12 Replies to “Vicki’s Philosophy of Cooking”

  1. My mother’s cooking motto – “There are alot of people baking pies who ought to be buying pies.”
    In general I don’t like to cook to feed my immediate family. I like to cook for non-family members who respond to me in my love language…words.
    Polite homeschooling neighbor coming into the house, “Mmmmm. What smells so good?”
    My child, “What is THAT smell?????”
    My husband, “Is it supposed to taste like this?” (I think this only happened once.)

  2. There’s always the husbands too! It’s gotten to the point of embarrassment when my husband holds the conversations about coupons and the best places to buy corn on the cob.
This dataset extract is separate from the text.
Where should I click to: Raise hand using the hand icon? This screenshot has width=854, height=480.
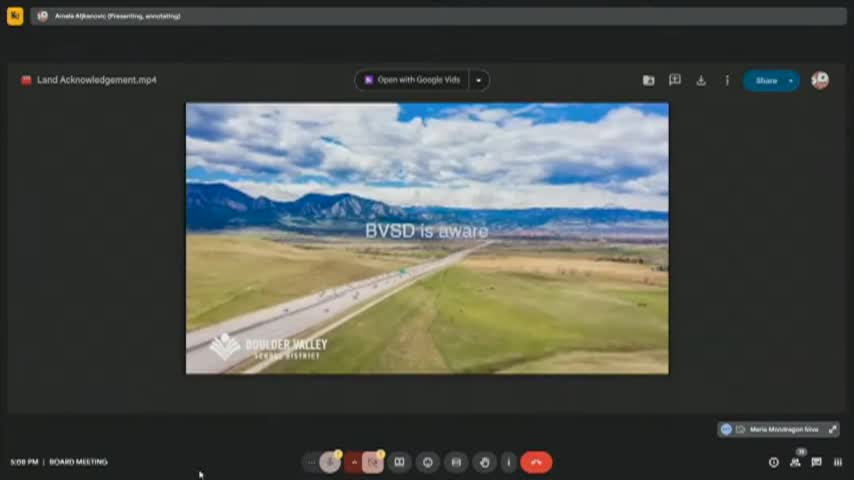(x=485, y=462)
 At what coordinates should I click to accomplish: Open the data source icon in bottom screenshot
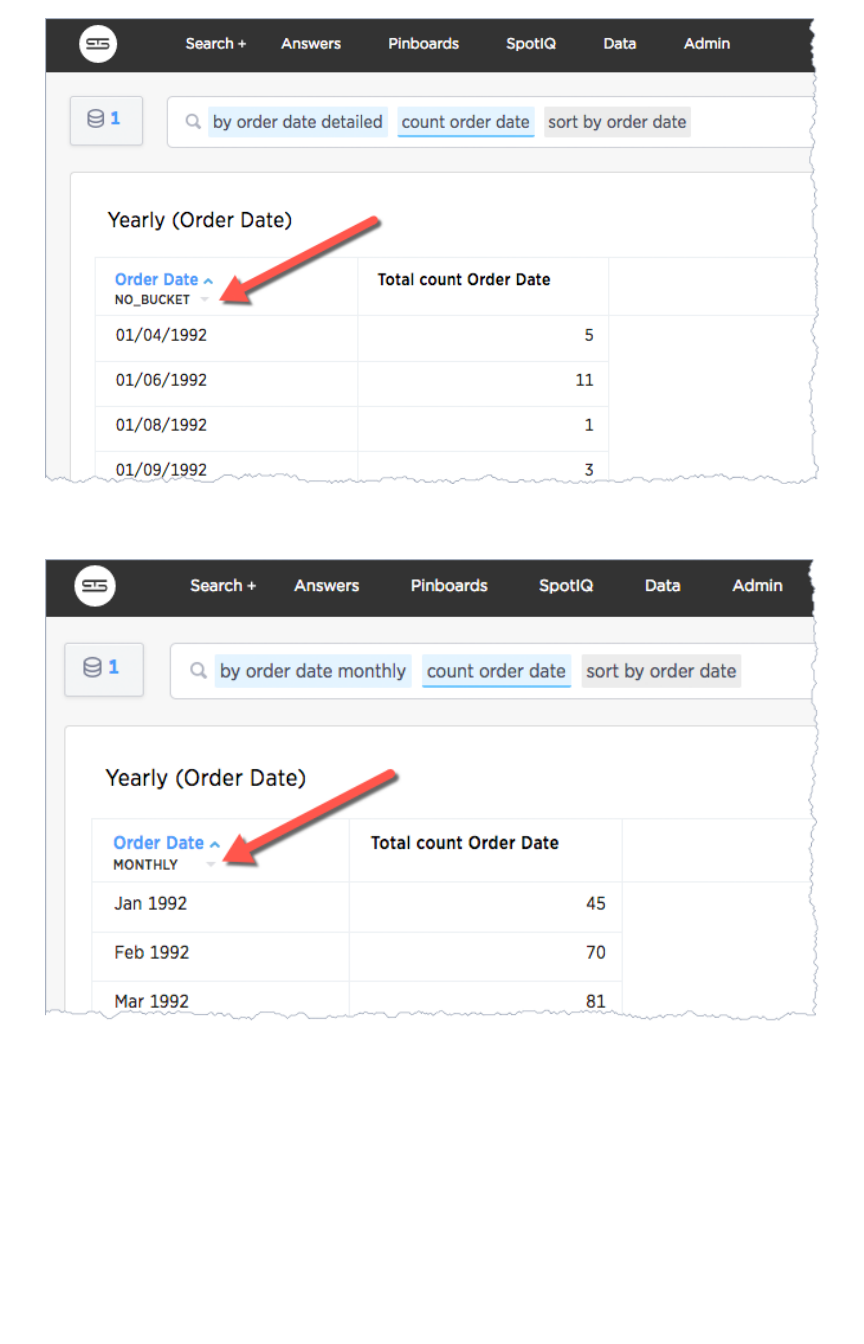click(x=103, y=668)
  3. My girls still talk about coop cooking and the great things they learned from the other mothers. I was a mostly self-taught cook, though I learned a few tricks in public school home-ec. We have taught them to read recipes and not be afraid to experiment. Though we are still working vegies being reguired at each meal they can balance meals. Lois taught them alot but they refuse to handle a raw chicken lol
    Being part of an excellent coop definitely kept us homeschooling. The reinforcement we gave to each other and the time in prayer together helped to get through the week.

  4. My mom is a good cook – and she taught me. But, I don’t especially enjoy it. I see it as a means to an end – eating, which I do enjoy. This does not make me the best teacher, although all my kids can make M&C from a box and pancakes from a mix!

    Learning to cook with others in co-op turned it into a fun activity – with lots of stories to remember.They still talk about “cream on cream” and pushing Meghan in the shopping cart when she broke her leg (yes, she was in high school at the time) and Steven putting cinnamon in EVERYTHING!

    Some things are just more fun when you are learning with a group of your peers!

  5. Couldn’t have gone through those home school years without the wonderful, talented co-op that I was blessed to be a part of. I believe together we were stronger in leading our children through this educational process.

  6. My mother was a wonderful woman in every way…except cooking. Though she could make the best apple crisp (still haven’t found a recipe to equal hers!), most of her dinners were a pasta (of some nature) with a tomato sauce (of some nature) over it, with ground beef ground into it. (She could do a roast fairly decently, to be honest with you.)

    I did inherit her cooking genes, so my dinners are boring to the extreme (though I use less pasta and tomato sauce than she did). My boys also benefited from Lois’s teaching, and I have managed here at home to teach them basics, like how to use the microwave and how to cook eggs. They also have each learned how to make one traditional specialty food for our Thanksgiving dinner each year, and they’re quite good at those things.

    The BIG thing is…I taught them how to read so they can follow the instructions on the instant mashed potatoes box!

  7. I actually gave food poisoning to people once….but maybe I should save that story for an upcoming blog post.

    I agree, Vicki. For the not-so-Suzie-Homemakers of the homeschooling world, co-op-ing with moms who are cooking gurus is a must! My sister Allison has been the “go-to” resource for my kids when they want to know how to do food and entertaining the right way. She’s already hard at work designing the plans for the cupcake tower for Bekah and Casey’s wedding in May….

    • I’m really not a cooking genius either, just learned how to read cookbooks and instructions, then try things on my own. But the point remains that we all can help each other by sharing our strengths. I (and more importantly, my children) have benefited SO much from the strengths of the other moms in our co-ops and Mt. Sophia. Praise God.